When the train left Edinburgh
The passengers’ hearts were light and felt no sorrow,
But Boreas blew a terrific gale,
Which made their hearts for to quail,
And many of the passengers with fear did say —
“I hope God will send us safe across the Bridge of Tay.”

But when the train came near to Wormit Bay,
Boreas he did loud and angry bray,
And shook the central girders of the Bridge of Tay
On the last Sabbath day of 1879,
Which will be remember’d for a very long time.

So the train sped on with all its might,
And Bonnie Dundee soon hove in sight,
And the passengers’ hearts felt light,
Thinking they would enjoy themselves on the New Year,
With their friends at home they lov’d most dear,
And wish them all a happy New Year.

So the train mov’d slowly along the Bridge of Tay,
Until it was about midway,
Then the central girders with a crash gave way,
And down went the train and passengers into the Tay!
The Storm Fiend did loudly bray,
Because ninety lives had been taken away,
On the last Sabbath day of 1879,
Which will be remember’d for a very long time.

As soon as the catastrophe came to be known
The alarm from mouth to mouth was blown,
And the cry rang out all o’er the town,
Good Heavens! the Tay Bridge is blown down,
And a passenger train from Edinburgh,
Which fill’d all the people’s hearts with sorrow,
And made them for to turn pale,
Because none of the passengers were sav’d to tell the tale
How the disaster happen’d on the last Sabbath day of 1879,
Which will be remember’d for a very long time.

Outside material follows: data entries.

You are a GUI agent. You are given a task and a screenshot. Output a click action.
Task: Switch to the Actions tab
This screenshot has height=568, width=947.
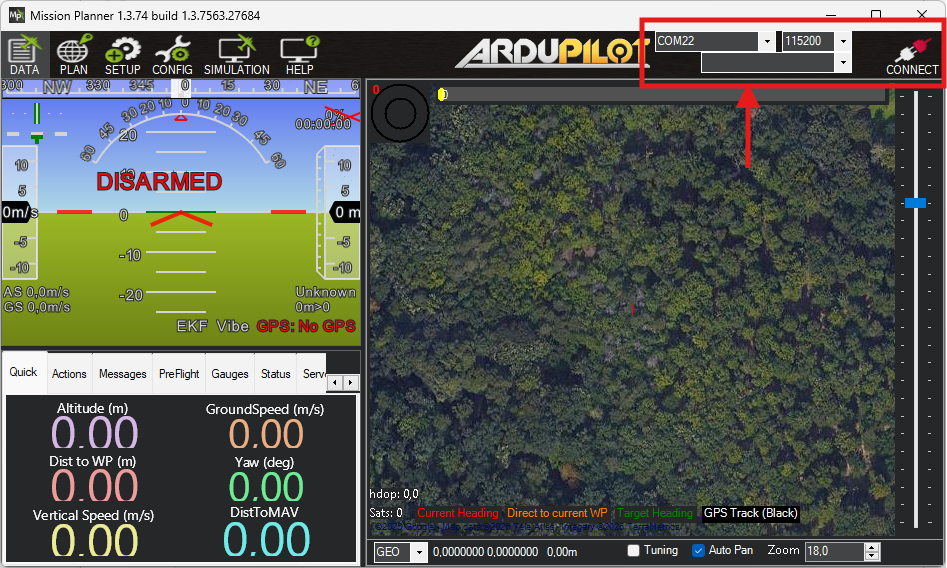[x=69, y=374]
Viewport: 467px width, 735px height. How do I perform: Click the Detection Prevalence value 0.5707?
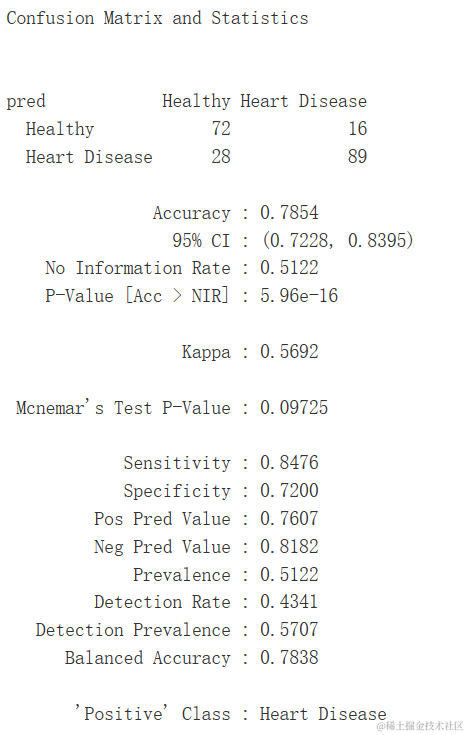289,630
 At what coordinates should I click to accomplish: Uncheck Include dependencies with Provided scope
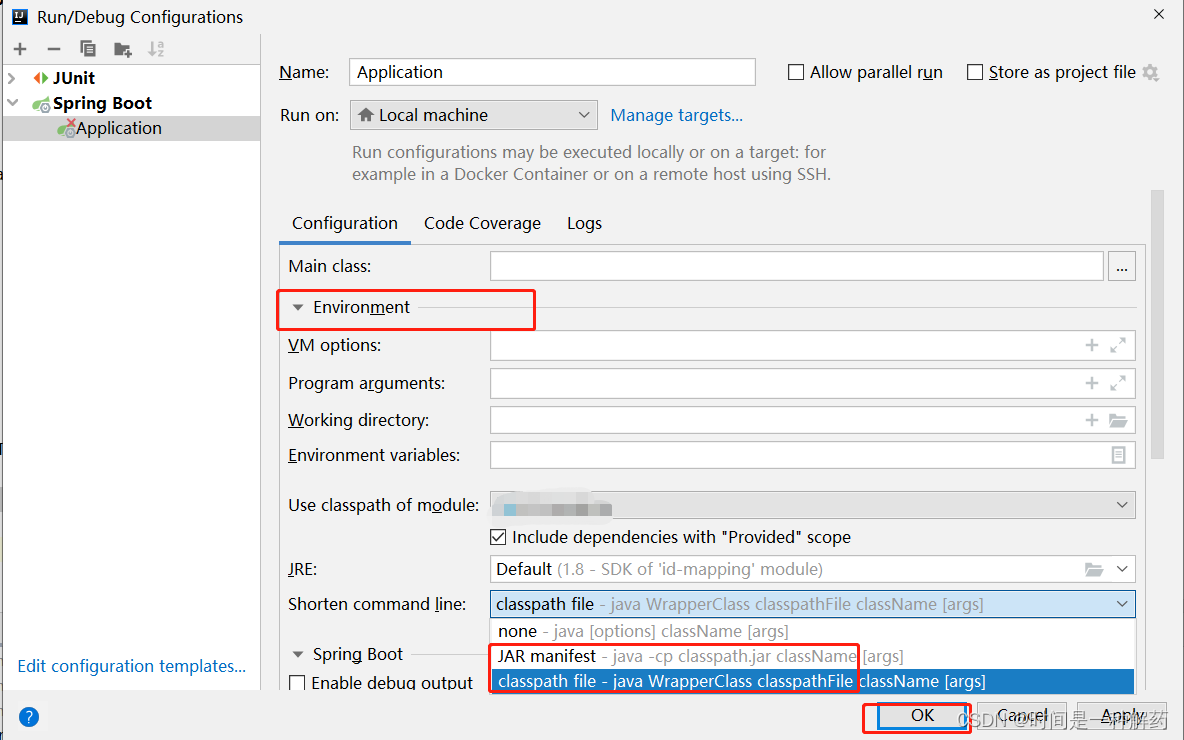[x=498, y=537]
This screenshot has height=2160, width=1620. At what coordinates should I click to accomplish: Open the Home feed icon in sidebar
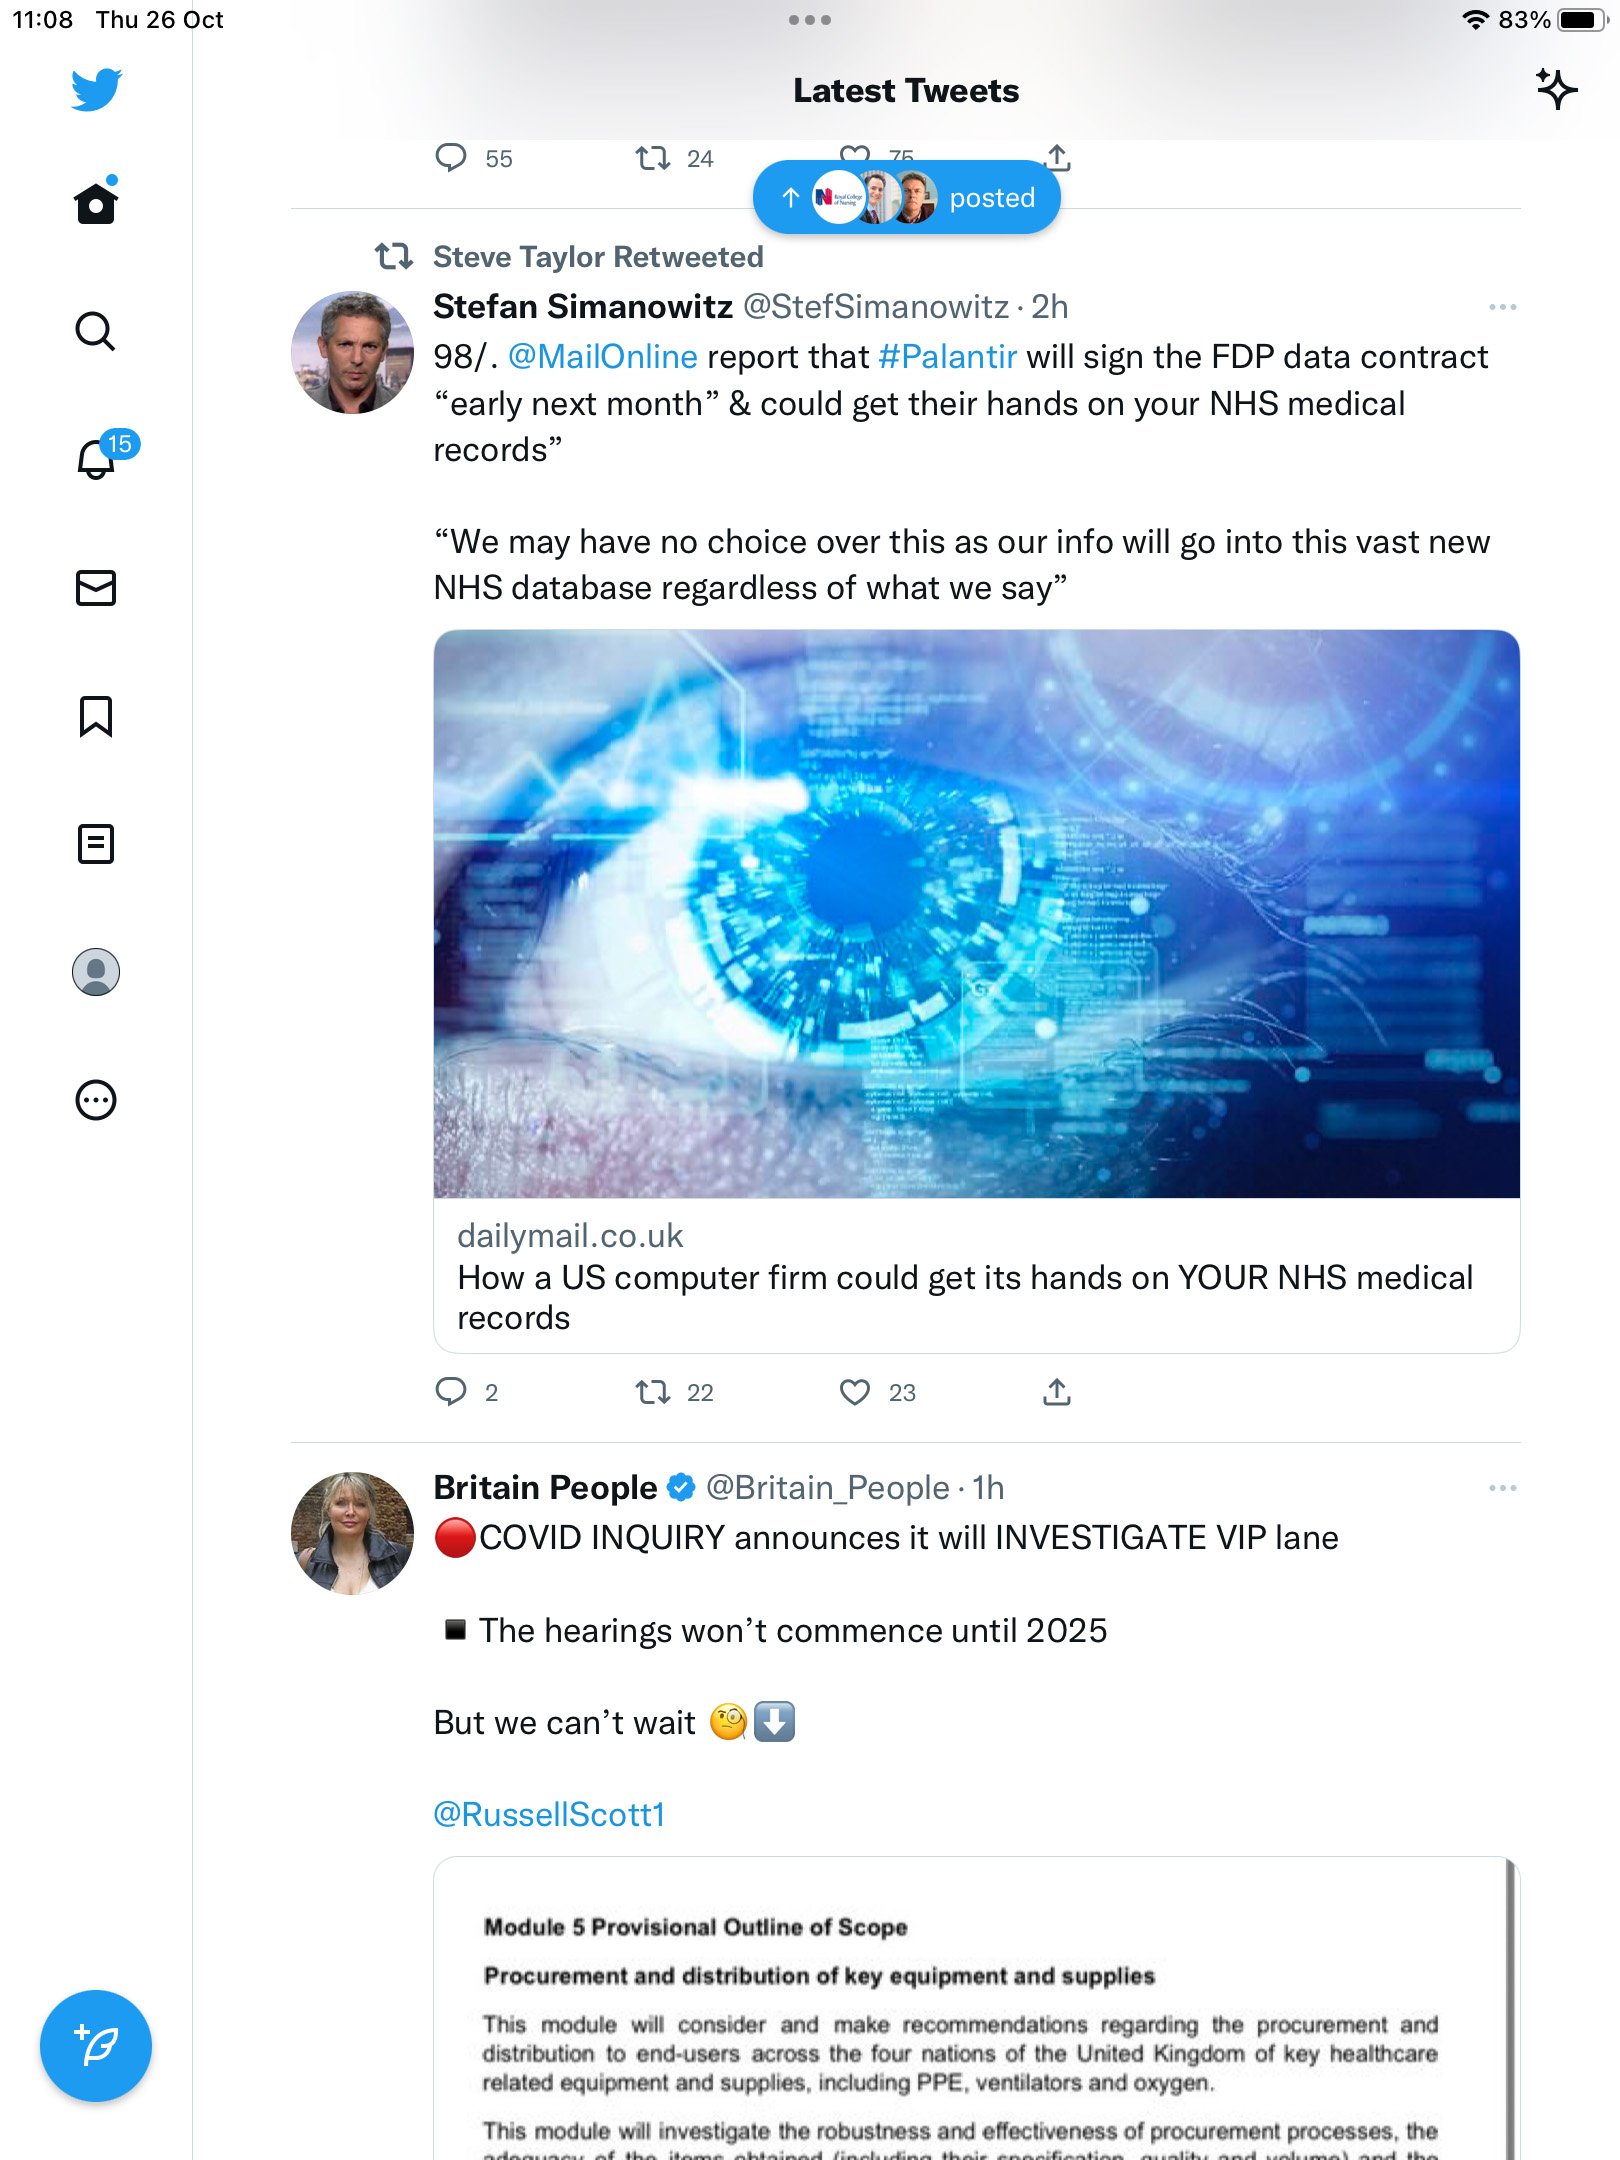[96, 202]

It must have been an awful sight,
To witness in the dusky moonlight,
While the Storm Fiend did laugh, and angry did bray,
Along the Railway Bridge of the Silv’ry Tay,
Oh! ill-fated Bridge of the Silv’ry Tay,
I must now conclude my lay
By telling the world fearlessly without the least dismay,
That your central girders would not have given way,
At least many sensible men do say,
Had they been supported on each side with buttresses,
At least many sensible men confesses,
For the stronger we our houses do build,
The less chance we have of being killed.

RSS icon Comments


I think that I shall never see
A poem as lovely as a tree
Denuded, shredded, turned to pulp
So teenage poets make me throw up

Posted by Will in Seattle | April 17, 2008 12:02 PM

Bril! It reminded me of the great Amanda Kittredge Ros, and her poem "On Visiting Westminster Abbey", which begins

Holy Moses! Have a look!
Flesh decayed in every nook
Some rare bits of brain lie here
Mortal loads of beef and beer ..

Posted by --MC | April 17, 2008 12:46 PM

SLOG poets comment -
hipsters are fair game for them;
ecce homo rants

Posted by COMTE | April 17, 2008 1:35 PM

If I'd known, I'd have tracked Pinsky down, pulled Howl out of my pocket, and forced him to sit down while I read it to him.

Then I'd have left and had forty other people do the same.